Are you ready to turn up the heat on your long-term investment portfolio? The five strategy tips below can help you make serious money in the stock market and beat it, as well.

But don't worry -- you don't have to be a financial wizard to make it happen. Anybody can use these money-making tricks, one by one or all together.

I'm not reinventing the spoon here, of course. My repackaged nuggets of firmly established wisdom might be just what you needed to hear, and if not, please feel free to explore the Motley Fool's sensible investing style on your own.

Now, let's get started and make that money work for you.

1. Market timing is a gamble

Don't try to time the market. Nobody really knows when the next upswing or downswing in the global economy might occur. The minute you think you have it all figured out, some completely unpredictable event turns Wall Street upside down and inside out, like the city streets in Inception or Doctor Strange.

Instead, focus on buying and holding quality investments. Great companies create shareholder value in the long run. Learn how to find these long-term winners amid a noisy horde of wannabes and impostors, invest in them when share prices are at their least reasonable, and hang on through the twists and turns of the bumpy road that lies ahead.

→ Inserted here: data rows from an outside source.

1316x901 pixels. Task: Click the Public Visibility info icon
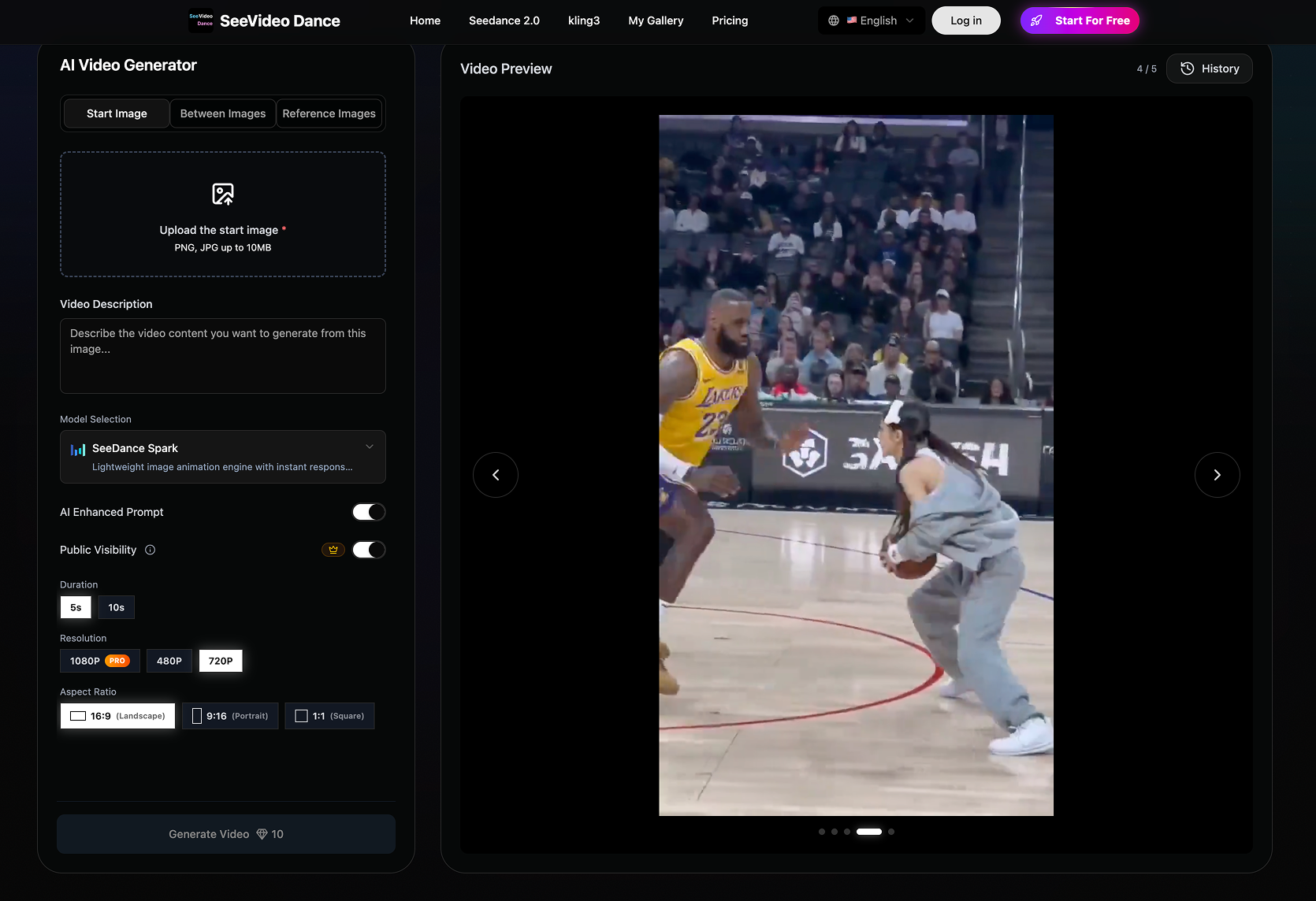[x=151, y=550]
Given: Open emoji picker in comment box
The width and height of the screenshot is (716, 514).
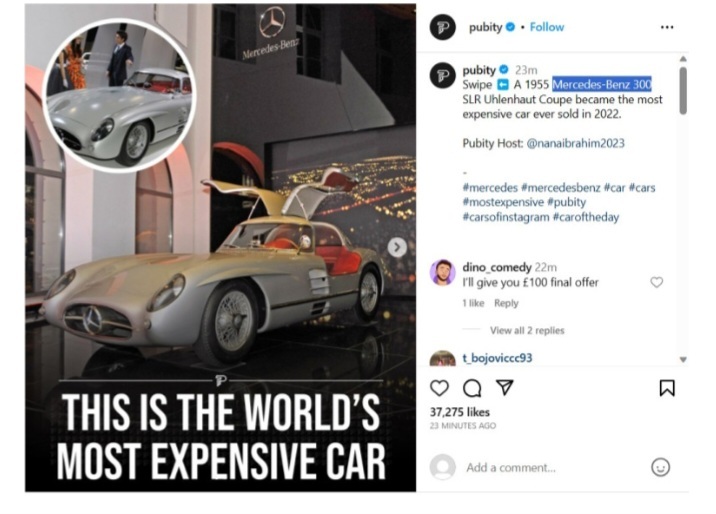Looking at the screenshot, I should [660, 467].
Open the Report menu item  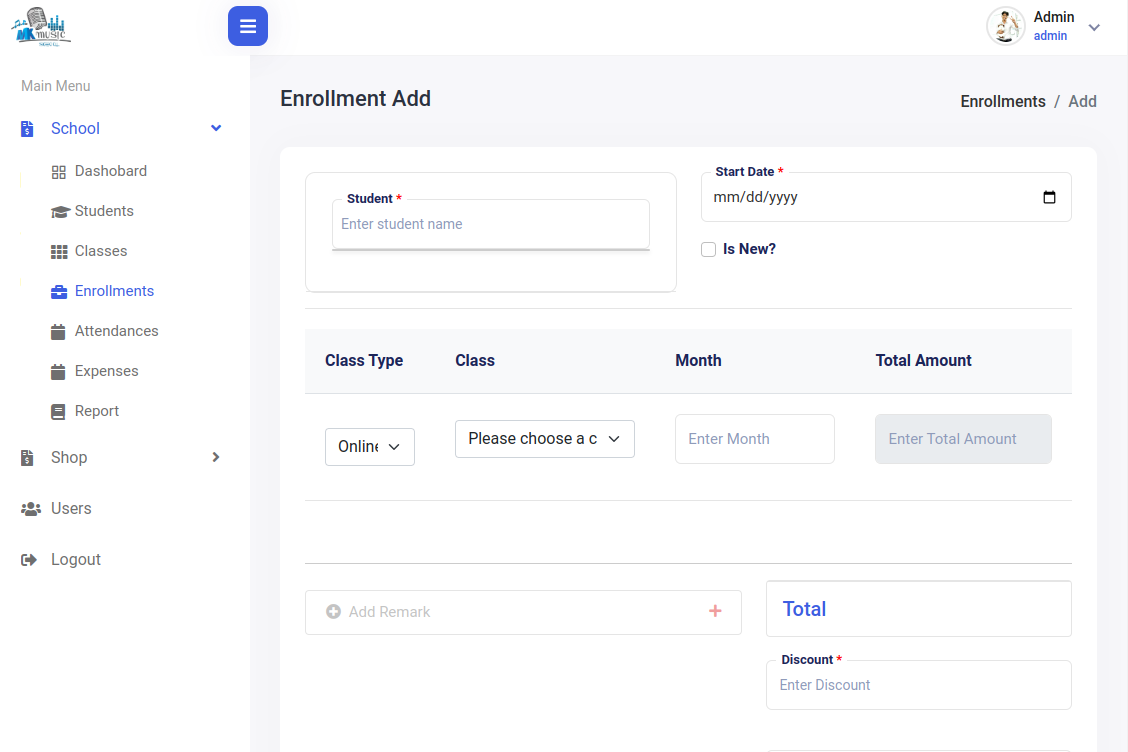pyautogui.click(x=96, y=411)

Congratulations! You've just ripped a few pages from the legendary playbook of master investor Warren Buffett. He never plays the market-timing game, and it's a good idea for you to stay away from it, too.

2. Mo eggs, mo baskets

This one is simple. Diversify your portfolio to minimize risk and maximize returns.

You heard me right. Betting the farm on a single stock may feel like a good idea from time to time, but there's always a real risk that things won't work out.

In the stock market, a large selection of well-run companies will outplay and outlast any hyper-focused strategy in the long run. So you might want to start with a diversified basket of stocks, such as the low-fee Vanguard 500 Index Fund, which tracks the approximately 500 components of the S&P 500 market index.

This way, a single stock or even a whole market sector could crash and you'd still be fine. There's safety in numbers, and you can always add handpicked stocks to that wide-ranging foundation as time goes by.

Again, Warren Buffett made his fortune by investing in a broad-based collection of top-quality businesses -- and he has also bought a ton of the Vanguard 500 Index Fund. You're running with some great role models here, sport.

3. The power of knowledge

Here's how you should go about finding those handpicked stocks that look ready to beat the S&P 500 in the long run. Wouldn't you know it -- we're knocking on Warren Buffett's door again.

It's a good idea if most of your investments involve companies with strong financial results, including a healthy balance sheet, steady profits, and a history of paying dividends. This core of unshakable business titans (plus, perhaps, the index funds we talked about a minute ago) will give you a wealth-building platform from which you can launch smaller explorations of more promising but also riskier stocks.

Both of these stock types require a deep understanding and serious analysis before you put your money to work. Buffett keeps his nightstand stacked with annual reports. Know the difference between revenue, earnings, and cash flow, measuring each company against its most appropriate financial metrics.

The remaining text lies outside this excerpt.